◆ Source extract:
···
StringProblem 40 of 43

Function to find Number of customers who could not get a computer

Brute Force
Time: O(n * m)
Space: O(n)
Optimal
Time: O(n)
Space: O(1)

Problem Statement

A cyber cafe has n computers and m customers arrive sequentially. Each customer has a use time duration[i]. A customer gets a computer only if one is available when they arrive. Find the number of customers who could not get a computer.

Example:

  • Input: n = 2, arrivals = [1, 2, 3, 4, 5], durations = [3, 3, 3, 3, 3]
  • Output: 3
  • Explanation:
    • Customer 1 arrives at t=1, uses computer until t=4
    • Customer 2 arrives at t=2, uses computer until t=5
    • Customer 3 arrives at t=3, no computer free → rejected
    • Customer 4 arrives at t=4, computer from customer 1 is free
    • Customer 5 arrives at t=5, computer from customer 2 is free

Approach 1: Brute Force (Simulate with Array)

Intuition

Simulate the process using an array to track when each computer becomes free. For each customer, check if any computer is free at their arrival time.

Algorithm

  1. Initialize array of size n to track computer free times (all 0)
  2. For each customer:
    • Find a computer that's free (free_time <= arrival_time)
    • If found, update its free time to arrival + duration
    • If not found, increment rejected count
  3. Return rejected count
java
public class Solution {
    public int countRejectedCustomers(int n, int[] arrivals, int[] durations) {
        int m = arrivals.length;
        int[] computerFreeTime = new int[n];
        int rejected = 0;
        
        for (int i = 0; i < m; i++) {
            int arrival = arrivals[i];
            int duration = durations[i];
            
            boolean found = false;
            for (int j = 0; j < n; j++) {
                if (computerFreeTime[j] <= arrival) {
                    computerFreeTime[j] = arrival + duration;
                    found = true;
                    break;
                }
            }
            
            if (!found) {
                rejected++;
            }
        }
        
        return rejected;
    }
}

Complexity Analysis

  • Time Complexity: O(n * m) - For each of m customers, check n computers
  • Space Complexity: O(n) - Array to track computer free times

Approach 2: Using Min-Heap (Optimal)
···
◆ Source excerpt:
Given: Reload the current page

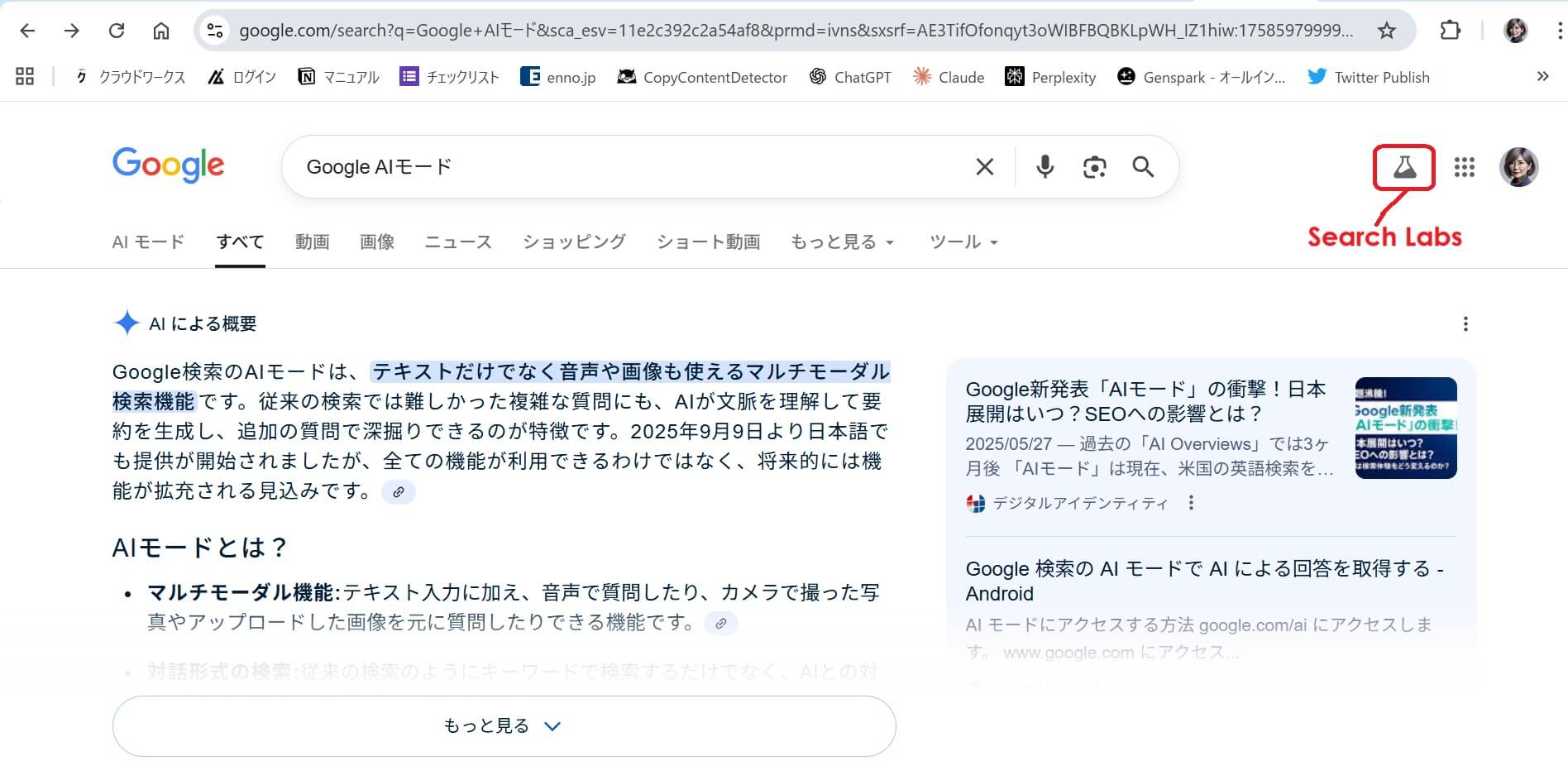Looking at the screenshot, I should point(117,31).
···
◆ Do this: In the cyber cafe problem statement, translate this sentence into Spanish: "A customer gets a computer only if one is available when they arrive."

◆ Solution to this exercise: Un cliente obtiene una computadora solo si hay una disponible cuando llega.